* BEGIN Records for processing *

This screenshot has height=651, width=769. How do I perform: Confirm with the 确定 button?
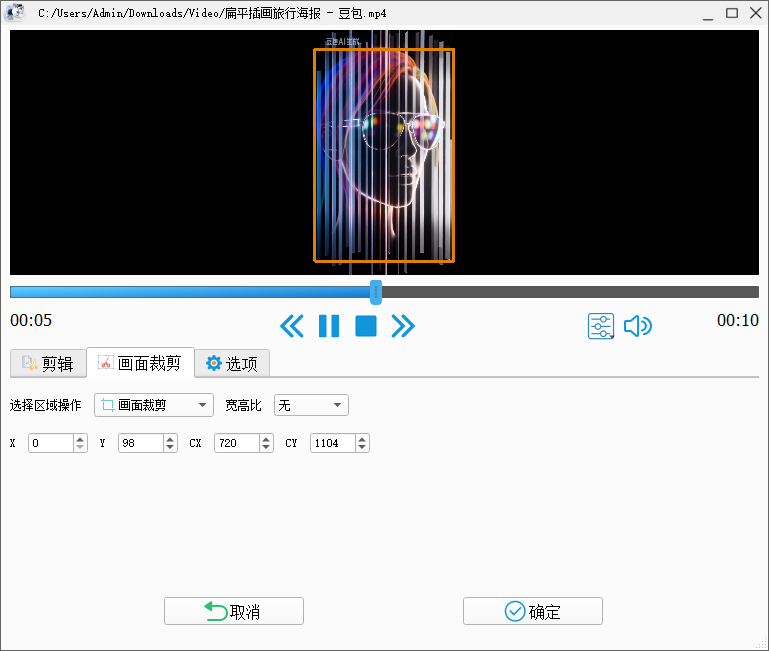532,612
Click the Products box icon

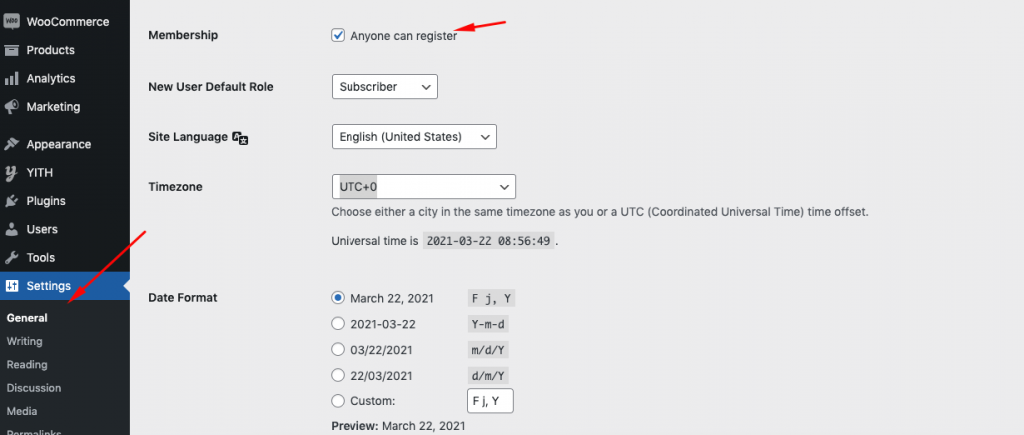tap(12, 50)
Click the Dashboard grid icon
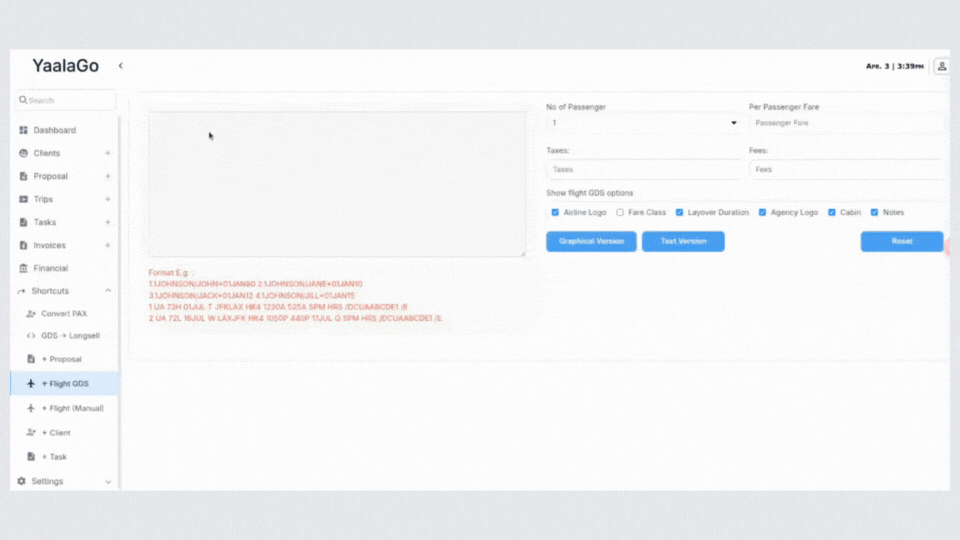 coord(23,130)
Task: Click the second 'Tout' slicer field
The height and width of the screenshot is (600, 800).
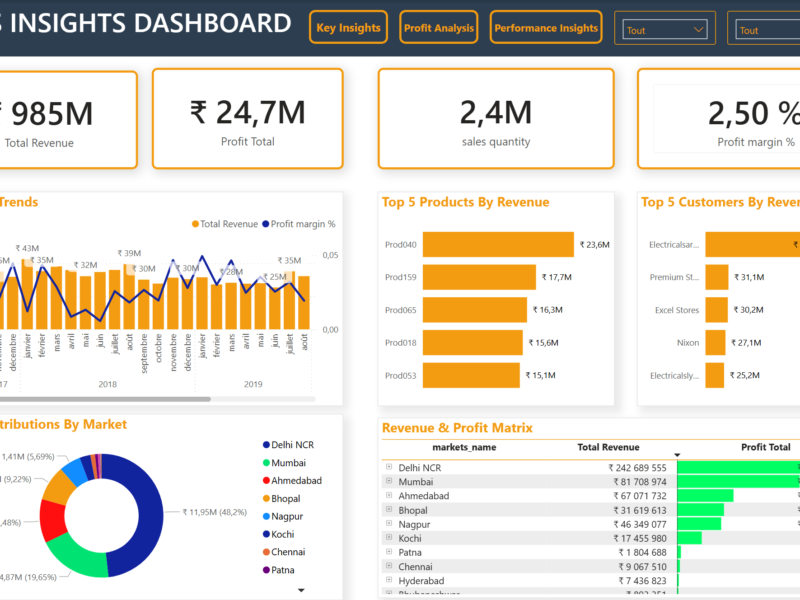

* END Records for processing *

Count how many lines in the records above contain the word "Click". Give only the number.

3